Parafraseando a Arturo Pérez-Reverte, me siento un leal mercenario de mí mismo, de mis gustos, de mis aficiones, de mis sueños, de mi imaginación, de mis amores y de mis exiguas aversiones.
A pocos les debo algo; aún así, ubicados esos gestos en la balanza de las gratitudes, el afecto es inmenso.
Los orígenes de mis rebeldías, miedos y dudas, intento encontrarlo en autores profundos y realistas: Homero, Virgilio, Quevedo, Chateaubriand, Stendhal, Conrad, Stefan Zweig, Curzio Malaparte, Mann, Dostoievsky, Turguéniev, Miguel de Unamuno, Federico García Lorca, Miguel Hernández, Juan Ramón Jiménez, León Tolstoi, Marguerite Yourcenar, Aldous Huxley, Jorge Luis Borges, Ángel González, Armando Palacios Valdés, Albert Camus, George Steiner y una docena más, siendo esa la cognición de andar a contra corriente.
Nada tengo, nada necesito, solamente mirar la claridad del día; me alimento con el afecto de los míos, pocos y nobles. No soy joven ni viejo: vivo, al ser esta la única realidad. No pienso en la muerte como tragedia irreparable. Desnudo vine a la heredad de mis mayores, y con una simple mortaja partiré hacia las estrellas.
Durante millones de años, convertido en bruma sideral, vagaré por el Cosmos o acaso me reencarne en una flor (de azahar, si posible fuera) en un lejanísimo mundo a trillones de años luz del Planeta azul.
Siento apego hacia este pequeño terruño, y si asumo un compromiso de entrega en estos instantes tormentosos, es con la Venezuela de los valores intrínsecos, perennes e irrompibles, los que hacen grande a una estirpe y la extrapolan muy por encima de los exaltados llegados del más profundo oscurantismo, a implantar la intolerancia, el rencor, la manipulación de las ideas, cortar de cuajo el libre albedrío y convertirnos en eunucos de un régimen alevoso.
Mi única arma es el bolígrafo; mis balines, el pensamiento alado. Mi riqueza material, docenas de libros apiñados en la vereda de Chacaíto, el sancta sanctorum de una existencia abierta a todas las efusiones del espíritu humano.
Rezo cada noche las oraciones que madre me enseñó. En ocasiones visito templos silenciosos y le habló al espíritu de la luz reencarnado en el Cristo de mis antepasados. En ese monólogo, pido solidaridad, libertad y justicia hacia los hombres y mujeres de esta patria de nuestros afanes.

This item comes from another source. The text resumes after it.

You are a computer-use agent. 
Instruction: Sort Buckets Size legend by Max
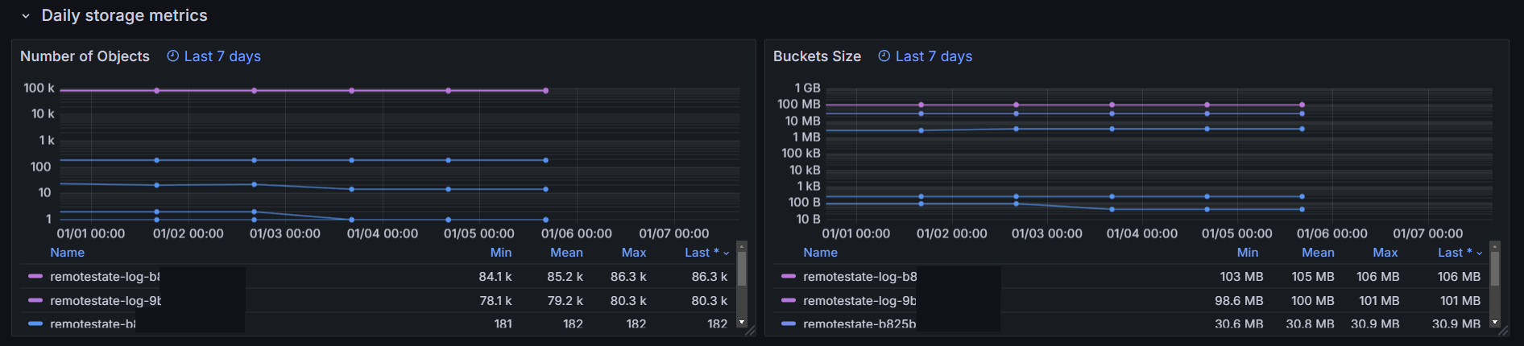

Dios nos da lo que es mejor para nosotros, aunque no podamos advertirlo por anticipado. En eso creo. También en la sonrisa de un niño, la melancolía pensativa del anciano, la luminiscencia de la mañana y la ternura generosa del ser que comparte mis intervalos recónditos, arropa cada una de mis dudas, y es sensible, afectiva y tierna cual requiebro de retama.
Soy - “en el buen sentido de la palabra” al decir del poeta - , un hombre bueno. Tengo errores, no malquerencias furtivas. Quien me busque, me hallará con una rama de laurel entre las manos.